┌──

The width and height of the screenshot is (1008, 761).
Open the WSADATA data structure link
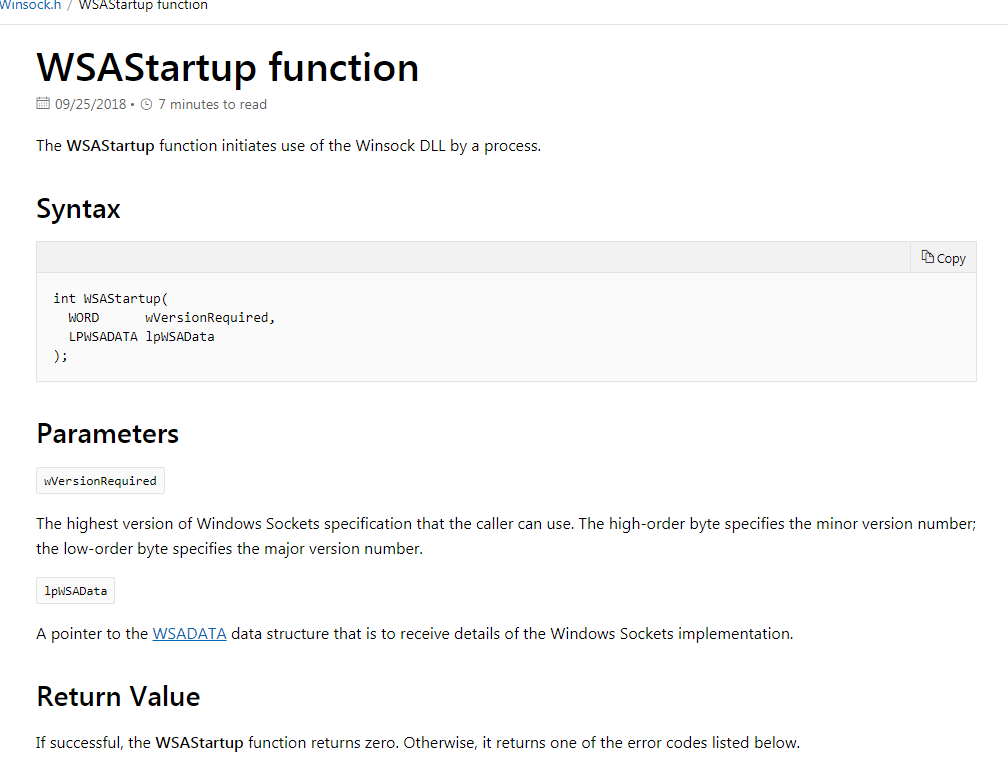pyautogui.click(x=189, y=633)
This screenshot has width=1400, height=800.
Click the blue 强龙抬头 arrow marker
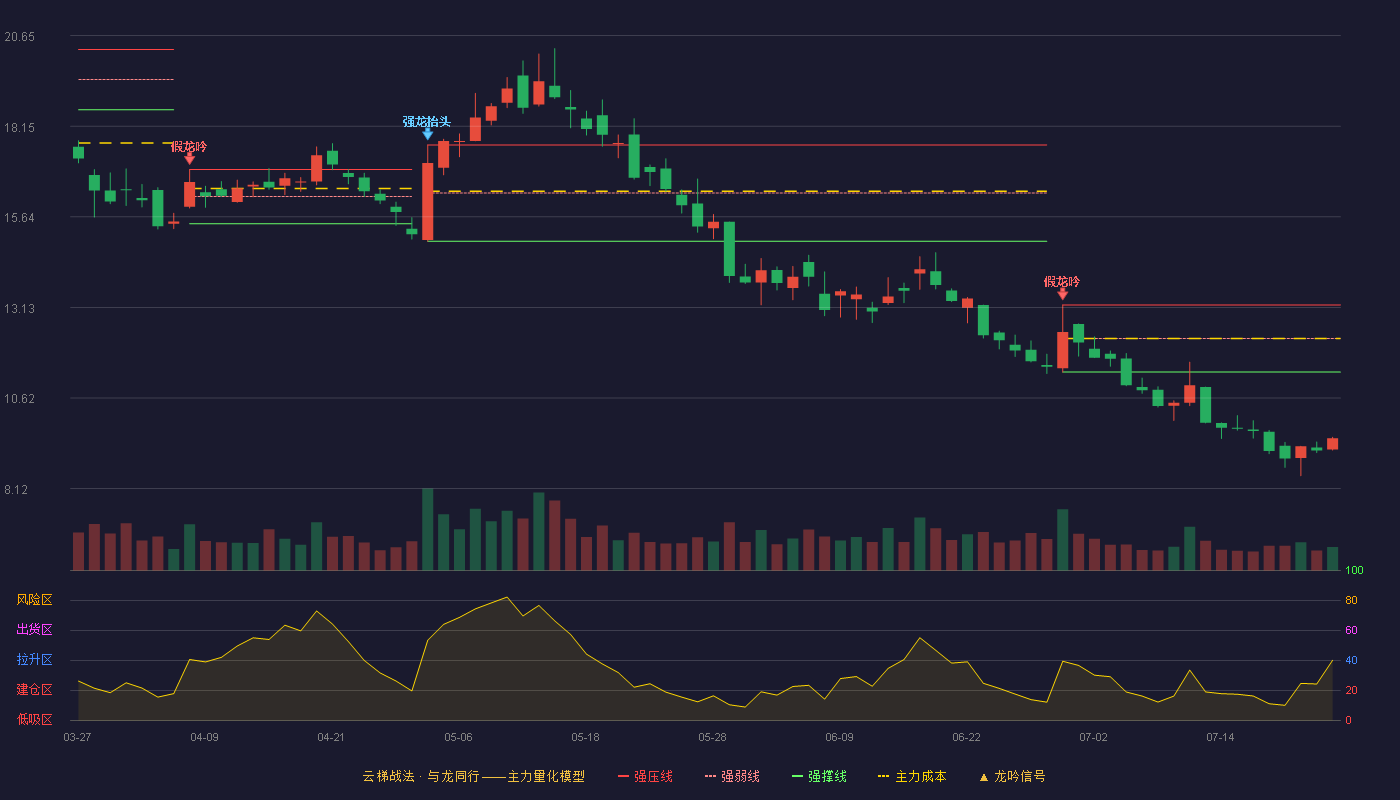427,134
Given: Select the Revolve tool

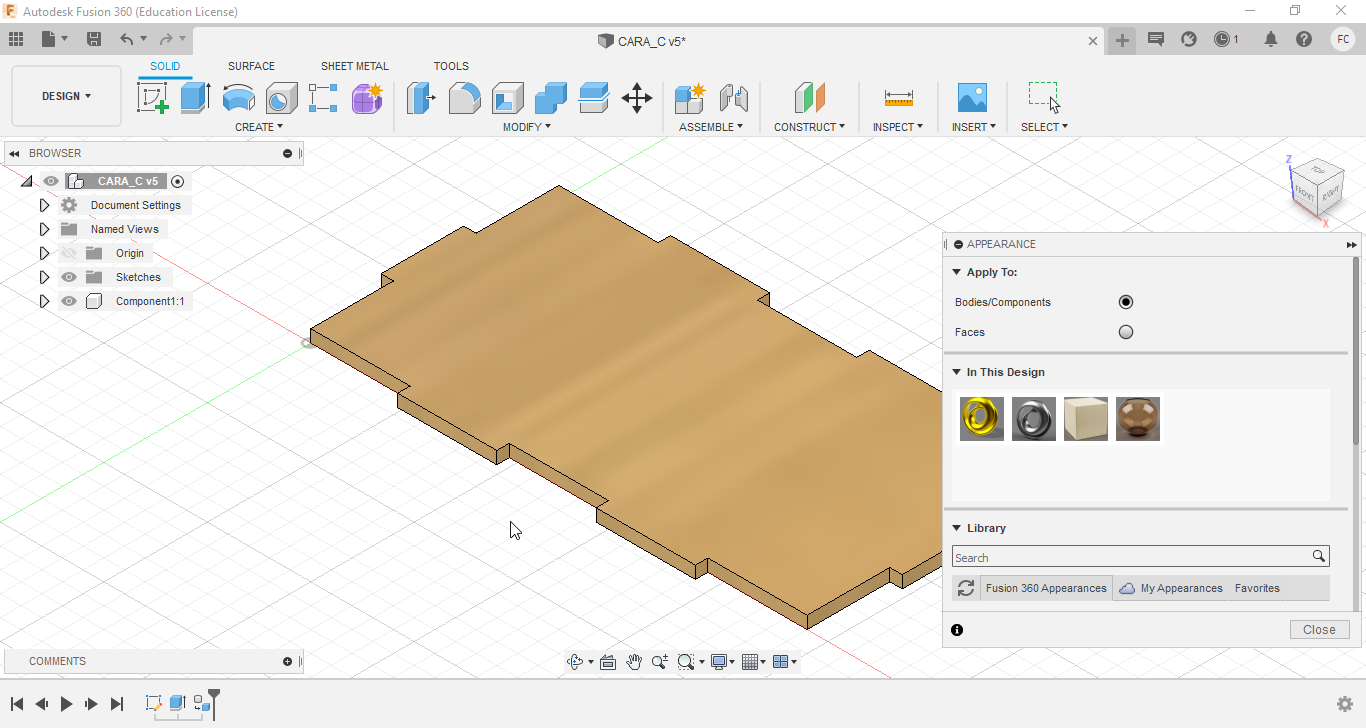Looking at the screenshot, I should click(238, 98).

└──

Instructions for the task →
Search the preceding listing for the word "width" and pull out every line that holds it.

Answer for the task →
The width and height of the screenshot is (1008, 761).
This screenshot has width=1400, height=800.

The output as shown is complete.